Can it get bigger than that? And what's your approach?

-
Note you can take a factor $2^4=16$ out and work with 0 and 1. –  Mark Bennet Sep 4 '12 at 21:52
I changed it into 0,1 or 2. –  Voldemort Sep 4 '12 at 21:54
–  user2468 Sep 4 '12 at 22:14

$$\left| \begin{array}{ccc} 2&0 & 2 & 2 \\ 2&2 & 0 & 2 \\ 2&2 & 2 & 0 \\ 0&2 & 2 & 2 \end{array} \right|=48$$

-
professorjava.weebly.com/matrix-determinant.html , this determinant does not equal to 48 –  zinking Sep 6 '12 at 2:58
Quite right! I was taking absolute values. I've corrected it. –  Byron Schmuland Sep 6 '12 at 12:35

First of all, the option of filling in a "1" can always be avoided because the determinant is always a linear function of any entry. So substituting either 2 or 0 can ensure an equal or bigger determinant.

And if the question is to fill in either 2 or 0, then as Mark Bennet pointed out, it can be simplify into a binary matrix.
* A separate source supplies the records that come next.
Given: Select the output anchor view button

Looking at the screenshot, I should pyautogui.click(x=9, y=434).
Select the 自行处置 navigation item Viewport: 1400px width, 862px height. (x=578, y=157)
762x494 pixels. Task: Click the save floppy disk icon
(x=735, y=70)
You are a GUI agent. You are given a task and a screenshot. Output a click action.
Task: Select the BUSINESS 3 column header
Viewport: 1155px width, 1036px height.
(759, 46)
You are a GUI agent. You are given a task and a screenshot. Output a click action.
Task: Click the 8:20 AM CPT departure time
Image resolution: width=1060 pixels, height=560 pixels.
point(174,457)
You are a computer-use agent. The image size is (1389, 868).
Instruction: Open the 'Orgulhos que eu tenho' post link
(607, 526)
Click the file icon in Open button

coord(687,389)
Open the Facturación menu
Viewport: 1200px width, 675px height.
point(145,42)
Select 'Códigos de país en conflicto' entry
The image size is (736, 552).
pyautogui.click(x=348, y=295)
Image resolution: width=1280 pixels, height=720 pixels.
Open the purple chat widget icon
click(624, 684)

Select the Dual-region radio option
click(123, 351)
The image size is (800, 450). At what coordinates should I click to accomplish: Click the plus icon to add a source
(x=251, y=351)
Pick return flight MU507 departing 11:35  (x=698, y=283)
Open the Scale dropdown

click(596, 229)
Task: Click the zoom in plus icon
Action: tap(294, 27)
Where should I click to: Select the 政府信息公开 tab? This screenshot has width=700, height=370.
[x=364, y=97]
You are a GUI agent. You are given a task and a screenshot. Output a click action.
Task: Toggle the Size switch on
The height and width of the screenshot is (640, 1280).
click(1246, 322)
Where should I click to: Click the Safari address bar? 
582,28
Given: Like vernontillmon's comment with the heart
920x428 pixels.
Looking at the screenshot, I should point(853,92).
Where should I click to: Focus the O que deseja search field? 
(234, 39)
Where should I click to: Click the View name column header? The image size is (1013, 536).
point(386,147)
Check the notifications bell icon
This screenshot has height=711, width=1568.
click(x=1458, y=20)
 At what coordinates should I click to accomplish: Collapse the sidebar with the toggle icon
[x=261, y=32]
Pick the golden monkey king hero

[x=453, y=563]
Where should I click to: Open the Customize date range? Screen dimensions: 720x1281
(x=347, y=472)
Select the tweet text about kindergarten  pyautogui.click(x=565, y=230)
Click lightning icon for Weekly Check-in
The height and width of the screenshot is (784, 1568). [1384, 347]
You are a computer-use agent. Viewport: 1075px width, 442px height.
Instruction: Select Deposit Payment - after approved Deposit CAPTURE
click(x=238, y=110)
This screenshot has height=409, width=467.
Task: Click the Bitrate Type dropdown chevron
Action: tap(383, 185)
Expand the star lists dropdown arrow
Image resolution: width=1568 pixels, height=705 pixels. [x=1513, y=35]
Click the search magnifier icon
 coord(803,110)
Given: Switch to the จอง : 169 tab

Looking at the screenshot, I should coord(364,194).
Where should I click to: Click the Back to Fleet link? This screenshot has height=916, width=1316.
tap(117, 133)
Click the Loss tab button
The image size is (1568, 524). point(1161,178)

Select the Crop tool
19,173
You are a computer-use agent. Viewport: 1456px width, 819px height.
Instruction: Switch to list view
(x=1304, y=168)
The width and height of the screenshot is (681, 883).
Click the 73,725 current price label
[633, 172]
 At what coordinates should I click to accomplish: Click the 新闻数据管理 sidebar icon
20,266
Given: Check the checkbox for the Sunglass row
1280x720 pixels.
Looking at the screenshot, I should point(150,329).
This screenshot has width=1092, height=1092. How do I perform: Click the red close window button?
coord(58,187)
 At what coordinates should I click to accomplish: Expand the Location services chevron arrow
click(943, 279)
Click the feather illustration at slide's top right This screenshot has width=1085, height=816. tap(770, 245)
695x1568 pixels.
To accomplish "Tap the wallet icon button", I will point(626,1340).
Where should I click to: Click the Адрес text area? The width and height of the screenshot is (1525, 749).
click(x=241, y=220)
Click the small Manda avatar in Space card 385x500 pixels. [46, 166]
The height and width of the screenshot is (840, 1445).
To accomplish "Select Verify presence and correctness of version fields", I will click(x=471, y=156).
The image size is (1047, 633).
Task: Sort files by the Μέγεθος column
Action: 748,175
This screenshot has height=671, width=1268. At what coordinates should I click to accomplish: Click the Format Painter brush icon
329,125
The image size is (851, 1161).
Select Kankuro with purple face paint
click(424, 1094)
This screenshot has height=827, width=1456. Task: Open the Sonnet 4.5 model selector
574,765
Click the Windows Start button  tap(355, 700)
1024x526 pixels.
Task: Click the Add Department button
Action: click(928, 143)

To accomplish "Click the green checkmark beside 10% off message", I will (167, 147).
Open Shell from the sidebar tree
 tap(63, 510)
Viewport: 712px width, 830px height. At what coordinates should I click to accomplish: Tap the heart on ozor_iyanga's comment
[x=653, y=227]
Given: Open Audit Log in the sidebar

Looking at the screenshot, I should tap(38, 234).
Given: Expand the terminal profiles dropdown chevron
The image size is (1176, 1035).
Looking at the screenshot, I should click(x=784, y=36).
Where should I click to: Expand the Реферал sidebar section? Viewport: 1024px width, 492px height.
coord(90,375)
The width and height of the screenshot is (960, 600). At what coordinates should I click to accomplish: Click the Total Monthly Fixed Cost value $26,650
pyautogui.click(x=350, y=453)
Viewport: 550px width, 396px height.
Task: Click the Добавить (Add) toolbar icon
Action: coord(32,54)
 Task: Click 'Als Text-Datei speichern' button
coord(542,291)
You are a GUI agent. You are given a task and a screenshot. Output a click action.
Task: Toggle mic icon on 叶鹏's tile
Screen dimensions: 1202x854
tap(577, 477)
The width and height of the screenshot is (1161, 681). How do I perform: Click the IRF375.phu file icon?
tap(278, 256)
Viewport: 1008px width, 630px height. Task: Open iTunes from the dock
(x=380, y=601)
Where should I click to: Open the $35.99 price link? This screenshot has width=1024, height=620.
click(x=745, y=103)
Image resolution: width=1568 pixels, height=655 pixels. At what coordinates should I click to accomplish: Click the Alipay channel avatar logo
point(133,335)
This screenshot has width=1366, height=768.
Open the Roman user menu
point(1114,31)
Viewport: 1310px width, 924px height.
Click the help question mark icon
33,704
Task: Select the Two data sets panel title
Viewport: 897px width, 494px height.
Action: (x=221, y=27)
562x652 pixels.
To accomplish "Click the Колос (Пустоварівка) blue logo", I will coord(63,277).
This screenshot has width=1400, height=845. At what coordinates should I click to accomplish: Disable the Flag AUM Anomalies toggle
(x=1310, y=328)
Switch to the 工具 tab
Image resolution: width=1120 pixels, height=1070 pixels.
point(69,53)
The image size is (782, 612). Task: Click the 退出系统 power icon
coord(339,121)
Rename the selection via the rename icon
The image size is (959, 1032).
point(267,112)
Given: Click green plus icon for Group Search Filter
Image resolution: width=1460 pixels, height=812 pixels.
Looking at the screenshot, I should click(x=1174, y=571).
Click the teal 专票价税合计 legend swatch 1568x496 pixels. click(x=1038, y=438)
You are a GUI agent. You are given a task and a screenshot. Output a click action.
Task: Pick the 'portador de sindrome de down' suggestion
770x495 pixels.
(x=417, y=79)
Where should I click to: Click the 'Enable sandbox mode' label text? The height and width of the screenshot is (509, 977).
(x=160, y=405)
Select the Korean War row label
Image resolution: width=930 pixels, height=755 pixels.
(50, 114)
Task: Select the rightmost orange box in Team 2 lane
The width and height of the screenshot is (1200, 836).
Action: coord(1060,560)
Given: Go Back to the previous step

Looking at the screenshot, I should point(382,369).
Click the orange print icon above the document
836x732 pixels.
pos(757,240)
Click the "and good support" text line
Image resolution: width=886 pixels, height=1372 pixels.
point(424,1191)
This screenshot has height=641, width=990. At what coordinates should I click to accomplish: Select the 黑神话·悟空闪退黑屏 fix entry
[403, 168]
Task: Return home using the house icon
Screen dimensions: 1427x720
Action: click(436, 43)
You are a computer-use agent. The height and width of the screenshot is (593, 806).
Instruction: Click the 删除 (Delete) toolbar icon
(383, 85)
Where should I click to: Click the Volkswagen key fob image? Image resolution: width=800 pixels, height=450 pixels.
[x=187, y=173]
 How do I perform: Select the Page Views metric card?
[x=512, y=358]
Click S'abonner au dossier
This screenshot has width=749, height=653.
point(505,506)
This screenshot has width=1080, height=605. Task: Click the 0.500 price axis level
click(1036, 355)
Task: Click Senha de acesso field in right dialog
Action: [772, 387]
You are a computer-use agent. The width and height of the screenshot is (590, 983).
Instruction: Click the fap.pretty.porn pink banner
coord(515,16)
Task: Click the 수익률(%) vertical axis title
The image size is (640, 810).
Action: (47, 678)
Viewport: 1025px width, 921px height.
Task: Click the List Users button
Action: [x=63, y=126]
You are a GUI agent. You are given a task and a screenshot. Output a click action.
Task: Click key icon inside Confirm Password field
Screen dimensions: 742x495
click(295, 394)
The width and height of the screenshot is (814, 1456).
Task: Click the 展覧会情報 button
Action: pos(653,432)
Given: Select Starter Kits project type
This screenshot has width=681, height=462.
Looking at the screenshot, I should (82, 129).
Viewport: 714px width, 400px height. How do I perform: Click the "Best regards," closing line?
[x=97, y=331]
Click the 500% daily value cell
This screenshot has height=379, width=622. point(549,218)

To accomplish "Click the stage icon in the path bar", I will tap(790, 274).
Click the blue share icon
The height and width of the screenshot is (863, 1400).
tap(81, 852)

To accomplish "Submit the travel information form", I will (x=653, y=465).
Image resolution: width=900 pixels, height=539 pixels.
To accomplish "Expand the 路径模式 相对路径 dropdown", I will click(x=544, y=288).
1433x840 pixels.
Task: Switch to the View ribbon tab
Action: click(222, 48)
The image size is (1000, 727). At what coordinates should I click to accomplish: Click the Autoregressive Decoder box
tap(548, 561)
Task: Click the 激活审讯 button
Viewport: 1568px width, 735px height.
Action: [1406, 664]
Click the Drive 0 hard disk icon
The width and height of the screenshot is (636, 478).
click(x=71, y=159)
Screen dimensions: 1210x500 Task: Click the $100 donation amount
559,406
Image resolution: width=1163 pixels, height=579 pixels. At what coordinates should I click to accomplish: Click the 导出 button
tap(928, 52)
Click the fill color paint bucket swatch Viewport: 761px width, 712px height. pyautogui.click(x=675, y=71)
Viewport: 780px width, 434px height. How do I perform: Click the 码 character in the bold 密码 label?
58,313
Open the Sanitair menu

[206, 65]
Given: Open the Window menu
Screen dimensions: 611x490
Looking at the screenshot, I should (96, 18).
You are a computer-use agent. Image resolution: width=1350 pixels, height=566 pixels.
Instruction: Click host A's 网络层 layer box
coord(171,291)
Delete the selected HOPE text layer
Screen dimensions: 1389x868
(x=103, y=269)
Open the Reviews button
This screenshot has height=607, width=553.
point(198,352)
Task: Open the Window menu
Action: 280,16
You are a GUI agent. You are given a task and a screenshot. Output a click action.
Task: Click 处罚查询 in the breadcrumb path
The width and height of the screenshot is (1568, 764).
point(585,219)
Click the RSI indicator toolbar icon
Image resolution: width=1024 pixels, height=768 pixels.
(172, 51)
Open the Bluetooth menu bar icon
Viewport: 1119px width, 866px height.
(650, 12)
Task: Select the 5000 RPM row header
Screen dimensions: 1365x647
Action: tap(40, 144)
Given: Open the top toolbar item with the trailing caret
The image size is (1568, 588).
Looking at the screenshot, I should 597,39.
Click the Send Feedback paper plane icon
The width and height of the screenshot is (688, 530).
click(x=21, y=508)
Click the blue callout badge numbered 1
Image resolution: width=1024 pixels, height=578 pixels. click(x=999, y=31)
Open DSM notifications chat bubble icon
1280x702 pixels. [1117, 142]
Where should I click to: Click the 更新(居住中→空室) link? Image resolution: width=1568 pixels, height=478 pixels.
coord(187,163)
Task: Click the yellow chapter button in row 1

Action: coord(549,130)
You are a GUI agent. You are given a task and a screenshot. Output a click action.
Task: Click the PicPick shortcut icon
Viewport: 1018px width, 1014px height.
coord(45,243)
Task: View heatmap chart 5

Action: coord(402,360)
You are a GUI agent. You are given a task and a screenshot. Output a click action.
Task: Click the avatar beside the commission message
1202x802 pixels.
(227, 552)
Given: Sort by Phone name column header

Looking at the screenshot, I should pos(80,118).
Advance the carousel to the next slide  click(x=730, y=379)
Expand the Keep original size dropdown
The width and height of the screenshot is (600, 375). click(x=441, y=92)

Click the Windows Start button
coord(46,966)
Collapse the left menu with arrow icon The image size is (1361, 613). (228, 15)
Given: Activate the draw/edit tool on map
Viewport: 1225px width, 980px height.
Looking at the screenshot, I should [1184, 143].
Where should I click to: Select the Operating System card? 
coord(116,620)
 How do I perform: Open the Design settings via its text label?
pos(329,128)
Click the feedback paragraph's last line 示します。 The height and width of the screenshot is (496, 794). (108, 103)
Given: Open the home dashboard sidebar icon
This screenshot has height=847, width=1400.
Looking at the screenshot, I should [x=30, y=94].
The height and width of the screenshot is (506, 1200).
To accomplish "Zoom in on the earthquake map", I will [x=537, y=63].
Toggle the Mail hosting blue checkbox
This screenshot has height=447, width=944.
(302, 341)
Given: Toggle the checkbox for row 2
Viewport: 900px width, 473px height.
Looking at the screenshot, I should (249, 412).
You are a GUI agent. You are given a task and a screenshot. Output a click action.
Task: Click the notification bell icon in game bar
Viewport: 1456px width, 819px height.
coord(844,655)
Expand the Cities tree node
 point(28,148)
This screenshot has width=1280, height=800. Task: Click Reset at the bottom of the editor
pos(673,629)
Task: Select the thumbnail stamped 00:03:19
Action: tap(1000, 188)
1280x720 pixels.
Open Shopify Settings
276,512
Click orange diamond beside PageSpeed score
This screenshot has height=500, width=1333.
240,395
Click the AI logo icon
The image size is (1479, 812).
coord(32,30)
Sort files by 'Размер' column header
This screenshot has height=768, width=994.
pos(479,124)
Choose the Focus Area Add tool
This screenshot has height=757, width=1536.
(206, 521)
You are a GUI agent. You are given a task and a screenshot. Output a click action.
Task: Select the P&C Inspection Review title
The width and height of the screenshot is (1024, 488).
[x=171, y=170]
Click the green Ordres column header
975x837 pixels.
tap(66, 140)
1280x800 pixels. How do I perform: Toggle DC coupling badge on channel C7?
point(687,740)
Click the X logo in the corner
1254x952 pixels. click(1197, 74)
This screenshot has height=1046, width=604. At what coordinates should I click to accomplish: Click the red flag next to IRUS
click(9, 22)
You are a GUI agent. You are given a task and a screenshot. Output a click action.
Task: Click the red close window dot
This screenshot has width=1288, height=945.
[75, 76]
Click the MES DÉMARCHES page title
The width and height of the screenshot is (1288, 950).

However, this "simplified" problem is actually a particular case of the very complicated "Hadamard's maximal determinant problem" (MathWorld | Wikipedia). The general solution still has not been discovered yet.

The answer for this particular case is $48=3\times2^4$. And there're 60 different possible matrices that have this determinant.

-
More generally, consider an $n \times n$ matrix whose entries are in $[0,k]$ for some $k > 0$. Since the determinant is an affine function of each matrix element, we may as well assume that each element is $0$ or $k$. Moreover, by scaling, the answer will be $k^n$ times what we would get by replacing $k$ by $1$. Now look up "Hadamard maximal determinant problem". See e.g. https://oeis.org/A003432 and references there.